» **PAGE EXCERPT**:
..........

Bug 1881246

Summary:	Overlapping, divergent PrometheusRule manifests
Product:	OpenShift Container Platform	Reporter:	W. Trevor King <wking>
Component:	kube-controller-manager	Assignee:	Maciej Szulik <maszulik>
Status:	CLOSED ERRATA	QA Contact:	RamaKasturi <knarra>
Severity:	low	Docs Contact:
Priority:	medium
Version:	4.6	CC:	aos-bugs, knarra, mfojtik
Target Milestone:	---
Target Release:	4.6.0
Hardware:	Unspecified
OS:	Unspecified
Whiteboard:
Fixed In Version:		Doc Type:	If docs needed, set a value
Doc Text:		Story Points:	---
Clone Of:		Environment:
Last Closed:	2020-10-27 16:43:44 UTC	Type:	Bug
Regression:	---	Mount Type:	---
Documentation:	---	CRM:
Verified Versions:		Category:	---
oVirt Team:	---	RHEL 7.3 requirements from Atomic Host:
Cloudforms Team:	---	Target Upstream Version:
Embargoed:

Description W. Trevor King 2020-09-21 23:50:54 UTC

Description of problem:

From [1]:

  $ oc adm release extract --to manifests quay.io/openshift-release-dev/ocp-release:4.6.0-fc.6-x86_64
  Extracted release payload from digest sha256:933f3d6f61ddec9f3b88a0932b47c438d7dfc15ff1873ab176284b66c9cff76e created at 2020-09-14T21:50:05Z
  $ diff -u manifests/0000_90_kube-controller-manager-operator_05_alert-pdb.yaml manifests/0000_90_kube-controller-manager-operator_05_alert-kcm-down.yaml
  --- manifests/0000_90_kube-controller-manager-operator_05_alert-pdb.yaml	2020-09-12 05:33:59.000000000 -0700
  +++ manifests/0000_90_kube-controller-manager-operator_05_alert-kcm-down.yaml	2020-09-12 05:33:59.000000000 -0700
  @@ -9,19 +9,11 @@
     groups:
       - name: cluster-version
         rules:
  -        - alert: PodDisruptionBudgetAtLimit
  +        - alert: KubeControllerManagerDown
             annotations:
  -            message: The pod disruption budget is preventing further disruption to pods because it is at the minimum allowed level.

..........

» **DATA LINES**:
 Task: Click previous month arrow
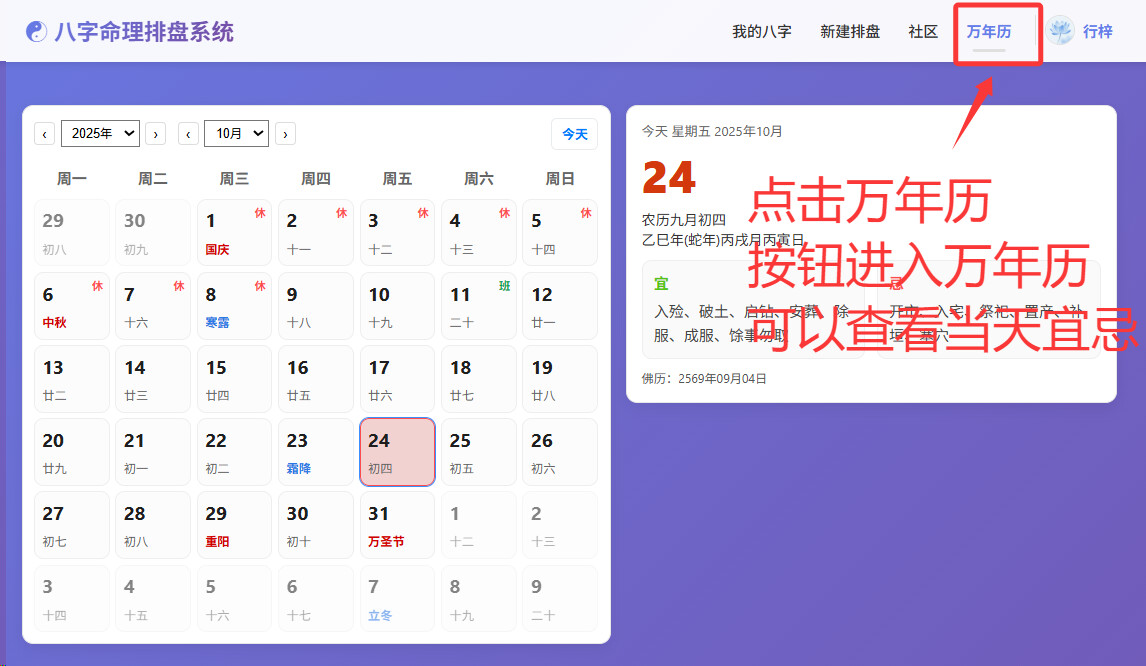pyautogui.click(x=188, y=134)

..........

» **TASKS TO CARRY OUT**:
- a) Shorten the bug report's field block that begins "Summary:" into a brief list that keeps its main facts.
- b) Pick up the bug report after its last line and continue it.

» **RESPONSES FOR EACH TASK**:
- a)
- Summary: Overlapping, divergent PrometheusRule manifests
- Product and version: OpenShift Container Platform 4.6
- Component: kube-controller-manager
- Reporter: W. Trevor King; assignee: Maciej Szulik; QA contact: RamaKasturi
- Status: CLOSED ERRATA, last closed 2020-10-27 16:43:44 UTC
- Severity: low; priority: medium
- Target release: 4.6.0
- Type: Bug

- b)
  +            message: KubeControllerManager has disappeared from Prometheus target discovery.
             expr: |
  -            max by(namespace, poddisruptionbudget) (kube_poddisruptionbudget_status_expected_pods == kube_poddisruptionbudget_status_desired_healthy)
  -          for: 15m
  -          labels:
  -            severity: warning
  -        - alert: PodDisruptionBudgetLimit
  -          annotations:
  -            message: The pod disruption budget is below the minimum number allowed pods.
  -          expr: |
  -            max by (namespace, poddisruptionbudget) (kube_poddisruptionbudget_status_expected_pods < kube_poddisruptionbudget_status_desired_healthy)
  +            absent(up{job="kube-controller-manager"} == 1)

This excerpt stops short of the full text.